## ИСХОДНЫЙ ОТРЫВОК
+-------+
Наконец, 13 января 1864 года, Фогель, сопровождаемый отрядом блестящей конницы, въехал, под звуки труб, в окруженную белыми блестящими стенами, Куку, где был очень дружелюбно принят султаном Абд-э-Раманом, назначившим ему помещение в западной части города, или в так называемом английском доме. Что касается до Фогеля лично, то он пользовался прекрасным здоровьем и совершенно оправился от припадка желтухи, которую он было схватил в Ашенуме; за то [234] переводчик его, который был взят им из Мальты, приехал в Куку очень больным и умер уже на другой день.
+-------+
## ИМЕЮЩИЕСЯ ДАННЫЕ
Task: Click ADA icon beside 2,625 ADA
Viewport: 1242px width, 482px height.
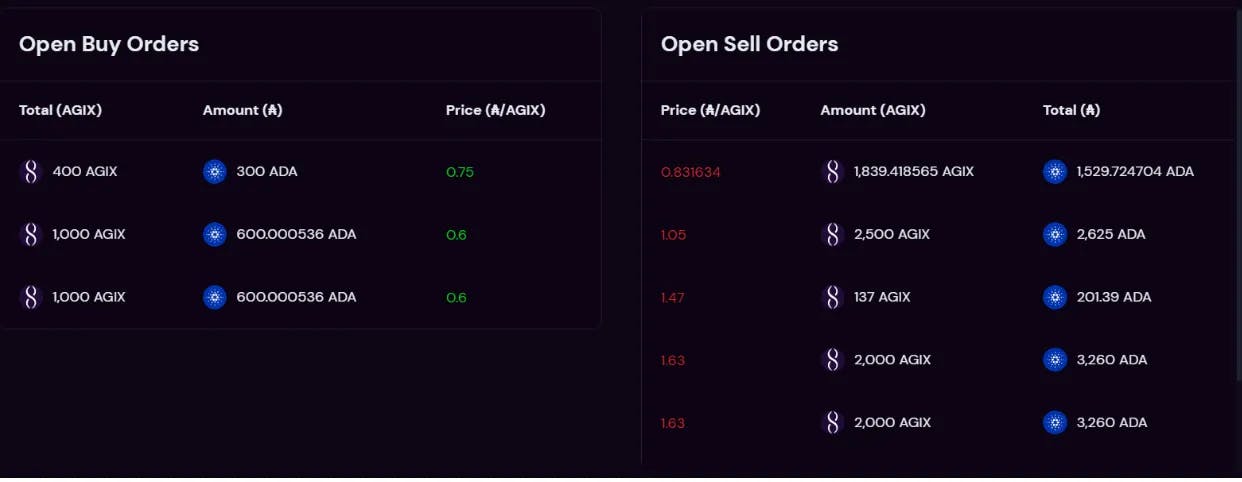Action: 1055,235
+-------+
## ЗАДАНИЯ
[A] Какое помещение, согласно отрывку, было назначено Фогелю в Куку?
[B] Определите, соответствуют ли отрывку следующие утверждения: (i) Фогель приехал в Куку больным; (ii) переводчика Фогель взял из Мальты; (iii) переводчик умер на следующий день после приезда в Куку. Каждый ответ подтвердите точной цитатой из отрывка.
[C] Продолжите отрывок о путешествии Фогеля, начав сразу после его последнего предложения.
Данные в этой работе не используются.

## ОТВЕТЫ ПО ЗАДАНИЯМ
[A] Помещение в западной части города, в так называемом английском доме.

[B]
(i) Нет: «он пользовался прекрасным здоровьем и совершенно оправился от припадка желтухи».
(ii) Да: «переводчик его, который был взят им из Мальты».
(iii) Да: «приехал в Куку очень больным и умер уже на другой день».

[C]
Небольшое здание, в котором поселился Фогель, было то же самое, в котором прежде жил Барт и Овервег. Место, где он был расположен, означено на приведенном плане Кука (стр. 245) цифрою 7; при чем можно видеть, что оно лежало немного в стороне от главной улицы и потому представляло более тишины, с другой же стороны не до такой степени было от нее удалено, чтобы чрез то могло быть затруднено сообщение со двором. Здание это было выстроено из глины и состояло из нескольких четырехугольных, одноэтажных строений и небольших дворов. Фогель выбрал для себя ту же самую комнату, в которой помещался д-р Барт; комната эта была самою отдаленною, но вместе с тем, и самою удобною и прохладною, потому что подле нее находилось могучее, дереновое дерево, осенявшее не только небольшой дворик перед домом, но и террасу крыши. Под тенью этого дерева находилась еще большая урна для воды, в которой вода охлаждалась преимущественно ночью. К маленькому дворику примыкала комната побольше, с двумя урнами воды, служившая общею столовою, а за нею опять находился маленький дворик с курятником. В западной части этого двора находилась галерея для входа, в одном из углов которой била сложена из глины скамья, вышиною в три фута, а к южной стороне примыкал третий небольшой двор, с красивым, смолистым фиговым деревом.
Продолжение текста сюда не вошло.